Interestingly, the medication I'm on a low dose of, prescribed before I had a diagnosis of overtraining syndrome might be helping me. SNRIs are inhibit the uptake of not only seratonin but also norepinephrine:
The general function of norepinephrine is to mobilize the brain and body for action. Norepinephrine release is lowest during sleep, rises during wakefulness, and reaches much higher levels during situations of stress or danger, in the so-called fight-or-flight response. In the brain, norepinephrine increases arousal and alertness, promotes vigilance, enhances formation and retrieval of memory, and focuses attention; it also increases restlessness and anxiety. In the rest of the body, norepinephrine increases heart rate and blood pressure, triggers the release of glucose from energy stores, increases blood flow to skeletal muscle, reduces blood flow to the gastrointestinal system, and inhibits voiding of the bladder and gastrointestinal motility.
A 2024 meta-analysis showed that Duloxetine, as a norepinephrine inhibitor, can significantly reduce the symptoms of ADHD. So all of this to say: I was weaning myself off Duloxetine, but now I'm not. In fact, there's an argument to say that just as I need contact lenses to be able to see properly, so I might need something to help with the ol' brain chemistry.
One final thing for those wondering how ADHD and Autism interact: this video is great.
No two AuDHD profiles are identical, but common features include:
- Intense, focused interests (often seen in autism) combined with difficulty sustaining focus on other tasks (ADHD)
- Strong need for predictability and routine (autism) alongside chronic disorganization and time blindness (ADHD)

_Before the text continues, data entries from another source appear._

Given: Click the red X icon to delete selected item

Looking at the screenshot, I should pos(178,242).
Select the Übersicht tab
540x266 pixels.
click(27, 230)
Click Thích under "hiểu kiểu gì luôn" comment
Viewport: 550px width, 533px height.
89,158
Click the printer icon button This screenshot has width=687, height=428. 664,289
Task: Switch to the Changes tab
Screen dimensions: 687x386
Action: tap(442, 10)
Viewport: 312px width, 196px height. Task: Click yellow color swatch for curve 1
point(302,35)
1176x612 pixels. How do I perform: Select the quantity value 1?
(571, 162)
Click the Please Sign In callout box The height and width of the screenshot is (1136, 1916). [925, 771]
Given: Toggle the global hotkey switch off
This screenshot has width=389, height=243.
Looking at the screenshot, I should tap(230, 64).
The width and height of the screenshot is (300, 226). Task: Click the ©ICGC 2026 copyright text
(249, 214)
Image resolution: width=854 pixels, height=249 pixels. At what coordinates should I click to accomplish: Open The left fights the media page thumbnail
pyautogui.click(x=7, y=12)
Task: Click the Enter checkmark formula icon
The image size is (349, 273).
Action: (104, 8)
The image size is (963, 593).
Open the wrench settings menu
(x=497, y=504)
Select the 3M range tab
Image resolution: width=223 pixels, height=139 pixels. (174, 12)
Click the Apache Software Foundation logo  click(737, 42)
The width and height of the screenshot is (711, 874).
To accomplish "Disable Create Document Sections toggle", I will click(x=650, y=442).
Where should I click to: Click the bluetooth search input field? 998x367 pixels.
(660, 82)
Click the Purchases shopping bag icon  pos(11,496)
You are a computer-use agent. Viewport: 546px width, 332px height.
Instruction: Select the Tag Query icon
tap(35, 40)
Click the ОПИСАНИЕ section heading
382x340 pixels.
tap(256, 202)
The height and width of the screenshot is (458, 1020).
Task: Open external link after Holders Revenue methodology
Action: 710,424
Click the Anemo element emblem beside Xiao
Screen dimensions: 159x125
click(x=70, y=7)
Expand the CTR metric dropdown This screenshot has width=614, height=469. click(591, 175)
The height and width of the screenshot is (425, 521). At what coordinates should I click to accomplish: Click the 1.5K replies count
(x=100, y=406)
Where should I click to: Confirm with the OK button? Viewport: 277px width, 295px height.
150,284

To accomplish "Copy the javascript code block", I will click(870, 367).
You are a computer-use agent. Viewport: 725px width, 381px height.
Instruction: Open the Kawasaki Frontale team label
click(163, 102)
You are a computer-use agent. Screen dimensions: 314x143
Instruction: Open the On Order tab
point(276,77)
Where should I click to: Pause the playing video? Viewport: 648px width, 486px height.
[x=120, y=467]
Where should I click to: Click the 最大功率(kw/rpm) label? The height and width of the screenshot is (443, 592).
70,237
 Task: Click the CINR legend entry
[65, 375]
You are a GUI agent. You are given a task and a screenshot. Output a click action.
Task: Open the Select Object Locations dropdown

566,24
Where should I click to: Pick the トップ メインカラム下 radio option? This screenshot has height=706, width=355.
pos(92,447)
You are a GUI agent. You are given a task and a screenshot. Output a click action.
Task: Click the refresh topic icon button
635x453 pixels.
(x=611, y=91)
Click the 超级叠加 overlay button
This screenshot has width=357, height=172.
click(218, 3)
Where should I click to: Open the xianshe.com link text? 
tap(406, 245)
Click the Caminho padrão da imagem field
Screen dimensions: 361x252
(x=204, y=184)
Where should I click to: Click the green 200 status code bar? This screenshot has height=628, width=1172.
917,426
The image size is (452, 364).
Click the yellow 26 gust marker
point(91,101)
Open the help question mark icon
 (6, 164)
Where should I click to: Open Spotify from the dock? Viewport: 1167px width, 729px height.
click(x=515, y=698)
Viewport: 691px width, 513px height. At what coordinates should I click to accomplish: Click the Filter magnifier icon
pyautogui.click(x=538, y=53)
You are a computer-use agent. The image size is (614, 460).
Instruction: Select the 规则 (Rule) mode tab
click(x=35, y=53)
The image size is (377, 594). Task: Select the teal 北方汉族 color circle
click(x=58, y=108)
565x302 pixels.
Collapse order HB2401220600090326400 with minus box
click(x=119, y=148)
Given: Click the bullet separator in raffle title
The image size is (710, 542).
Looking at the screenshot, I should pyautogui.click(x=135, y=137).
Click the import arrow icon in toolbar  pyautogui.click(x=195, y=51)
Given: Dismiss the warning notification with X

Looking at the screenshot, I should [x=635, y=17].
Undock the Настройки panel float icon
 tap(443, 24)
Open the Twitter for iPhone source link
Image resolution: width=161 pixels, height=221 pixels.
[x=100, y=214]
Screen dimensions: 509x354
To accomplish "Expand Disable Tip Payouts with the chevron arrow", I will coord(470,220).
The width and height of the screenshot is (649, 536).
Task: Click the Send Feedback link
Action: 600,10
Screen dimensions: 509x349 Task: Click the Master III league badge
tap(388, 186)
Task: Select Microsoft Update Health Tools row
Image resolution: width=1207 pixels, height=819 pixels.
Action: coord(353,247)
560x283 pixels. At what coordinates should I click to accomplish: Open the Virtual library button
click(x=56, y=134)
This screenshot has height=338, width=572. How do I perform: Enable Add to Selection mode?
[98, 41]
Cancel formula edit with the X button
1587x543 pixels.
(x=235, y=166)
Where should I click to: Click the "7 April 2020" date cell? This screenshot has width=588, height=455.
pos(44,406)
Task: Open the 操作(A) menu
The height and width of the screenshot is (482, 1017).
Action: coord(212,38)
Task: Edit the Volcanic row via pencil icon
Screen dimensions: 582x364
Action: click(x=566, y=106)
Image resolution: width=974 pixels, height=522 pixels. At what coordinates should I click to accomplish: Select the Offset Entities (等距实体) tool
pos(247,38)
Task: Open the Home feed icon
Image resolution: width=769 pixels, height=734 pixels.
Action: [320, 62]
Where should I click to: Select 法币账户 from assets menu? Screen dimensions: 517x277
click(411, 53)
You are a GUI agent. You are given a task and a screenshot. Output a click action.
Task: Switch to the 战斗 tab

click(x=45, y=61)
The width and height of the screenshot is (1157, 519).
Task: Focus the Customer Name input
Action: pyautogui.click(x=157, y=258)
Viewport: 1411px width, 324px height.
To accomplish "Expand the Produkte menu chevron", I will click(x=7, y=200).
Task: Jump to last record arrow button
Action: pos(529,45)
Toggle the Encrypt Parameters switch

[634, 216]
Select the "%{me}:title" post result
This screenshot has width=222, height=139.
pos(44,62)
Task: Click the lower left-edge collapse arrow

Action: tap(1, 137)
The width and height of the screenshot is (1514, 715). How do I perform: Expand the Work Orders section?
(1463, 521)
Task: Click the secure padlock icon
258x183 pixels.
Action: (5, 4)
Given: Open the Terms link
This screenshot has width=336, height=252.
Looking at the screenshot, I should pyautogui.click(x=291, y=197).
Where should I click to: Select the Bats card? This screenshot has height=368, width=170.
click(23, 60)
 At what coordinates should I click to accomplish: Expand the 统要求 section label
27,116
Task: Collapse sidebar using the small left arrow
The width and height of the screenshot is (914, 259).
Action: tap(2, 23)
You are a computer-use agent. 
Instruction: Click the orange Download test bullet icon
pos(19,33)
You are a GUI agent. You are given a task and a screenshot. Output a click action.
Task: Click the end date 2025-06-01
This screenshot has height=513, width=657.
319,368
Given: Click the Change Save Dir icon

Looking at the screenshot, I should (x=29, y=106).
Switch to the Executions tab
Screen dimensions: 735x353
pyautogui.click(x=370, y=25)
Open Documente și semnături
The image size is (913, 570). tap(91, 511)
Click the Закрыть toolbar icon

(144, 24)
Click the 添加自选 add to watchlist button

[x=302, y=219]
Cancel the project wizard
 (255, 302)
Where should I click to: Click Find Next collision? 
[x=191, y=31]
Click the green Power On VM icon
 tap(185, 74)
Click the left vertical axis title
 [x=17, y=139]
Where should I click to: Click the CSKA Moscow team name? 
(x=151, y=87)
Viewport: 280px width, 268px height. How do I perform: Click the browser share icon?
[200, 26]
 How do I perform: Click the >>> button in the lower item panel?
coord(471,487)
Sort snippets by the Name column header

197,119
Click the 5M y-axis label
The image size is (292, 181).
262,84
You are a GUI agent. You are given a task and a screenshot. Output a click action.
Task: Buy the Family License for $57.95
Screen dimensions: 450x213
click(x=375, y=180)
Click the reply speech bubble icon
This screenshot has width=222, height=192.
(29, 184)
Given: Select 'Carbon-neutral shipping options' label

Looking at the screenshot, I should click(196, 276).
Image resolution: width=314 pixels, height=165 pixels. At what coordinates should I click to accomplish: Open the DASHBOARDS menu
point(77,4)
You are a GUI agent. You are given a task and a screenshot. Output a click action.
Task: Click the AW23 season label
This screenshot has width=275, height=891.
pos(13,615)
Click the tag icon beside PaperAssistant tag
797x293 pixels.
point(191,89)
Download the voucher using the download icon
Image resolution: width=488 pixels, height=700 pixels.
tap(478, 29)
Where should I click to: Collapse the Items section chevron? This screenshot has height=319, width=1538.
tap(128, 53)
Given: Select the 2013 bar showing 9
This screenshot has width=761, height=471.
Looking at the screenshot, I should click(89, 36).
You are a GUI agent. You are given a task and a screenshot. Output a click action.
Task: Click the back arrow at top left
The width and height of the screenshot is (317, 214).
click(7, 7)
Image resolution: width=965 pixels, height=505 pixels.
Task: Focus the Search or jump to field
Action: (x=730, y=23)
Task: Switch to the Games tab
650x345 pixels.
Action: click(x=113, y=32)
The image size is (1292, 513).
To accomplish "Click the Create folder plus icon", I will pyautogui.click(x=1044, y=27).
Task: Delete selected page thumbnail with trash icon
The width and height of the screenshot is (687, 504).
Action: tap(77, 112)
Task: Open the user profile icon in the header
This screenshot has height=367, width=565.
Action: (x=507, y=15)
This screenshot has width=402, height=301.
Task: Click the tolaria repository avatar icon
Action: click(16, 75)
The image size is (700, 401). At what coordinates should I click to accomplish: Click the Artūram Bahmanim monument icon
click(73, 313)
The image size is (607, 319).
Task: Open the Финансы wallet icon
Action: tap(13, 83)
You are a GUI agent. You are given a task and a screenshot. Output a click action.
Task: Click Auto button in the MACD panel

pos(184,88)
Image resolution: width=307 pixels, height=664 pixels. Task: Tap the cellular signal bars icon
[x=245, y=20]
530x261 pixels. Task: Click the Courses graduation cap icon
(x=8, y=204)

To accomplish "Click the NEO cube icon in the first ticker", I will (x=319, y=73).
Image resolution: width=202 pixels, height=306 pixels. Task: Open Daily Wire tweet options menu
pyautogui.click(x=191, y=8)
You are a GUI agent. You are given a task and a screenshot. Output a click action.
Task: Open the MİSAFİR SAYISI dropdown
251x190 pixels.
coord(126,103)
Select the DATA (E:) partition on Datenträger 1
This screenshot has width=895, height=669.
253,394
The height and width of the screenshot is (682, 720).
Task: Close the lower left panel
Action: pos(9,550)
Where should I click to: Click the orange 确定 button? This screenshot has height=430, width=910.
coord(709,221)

- Social difficulties that reflect both autistic social processing differences and ADHD impulsivity in conversation
- Sensory sensitivities (usually autism-related) that are managed with difficulty given reduced self-regulation capacity
- Significant masking effort, leading to autistic burnout
- Comorbid anxiety that doesn't fully resolve when either condition is treated alone
I haven't had a diagnosis for AuDHD, and don't know if I ever will. But I've recognised myself so much in what others with the condition describe, as well as what I've read in the literature on the topic.
Oh, and the reason that people are talking about AuDHD now whereas previously it wasn't a thing?
The use of “AuDHD” began rising around 2022, alongside a broader wave of neurodivergent education online. People started sharing their stories, creating language, and building community.
Diagnostic history also plays a role. Before the DSM‑5 (2013), clinicians technically couldn’t diagnose both ADHD and autism in the same person; they had to choose one. Once that changed, more people began receiving dual diagnoses, including many adults from the “lost generation” who were missed in childhood. In our survey, the majority of AuDHD respondents reported getting one or both diagnoses in adulthood, often after years of misdiagnosis or being told they were “just anxious” or “too sensitive.”
The overlap between cultural awareness and medical change sparked broader recognition of AuDHD and strengthened community identity. Together, these shifts helped more people recognize themselves in the term and find each other.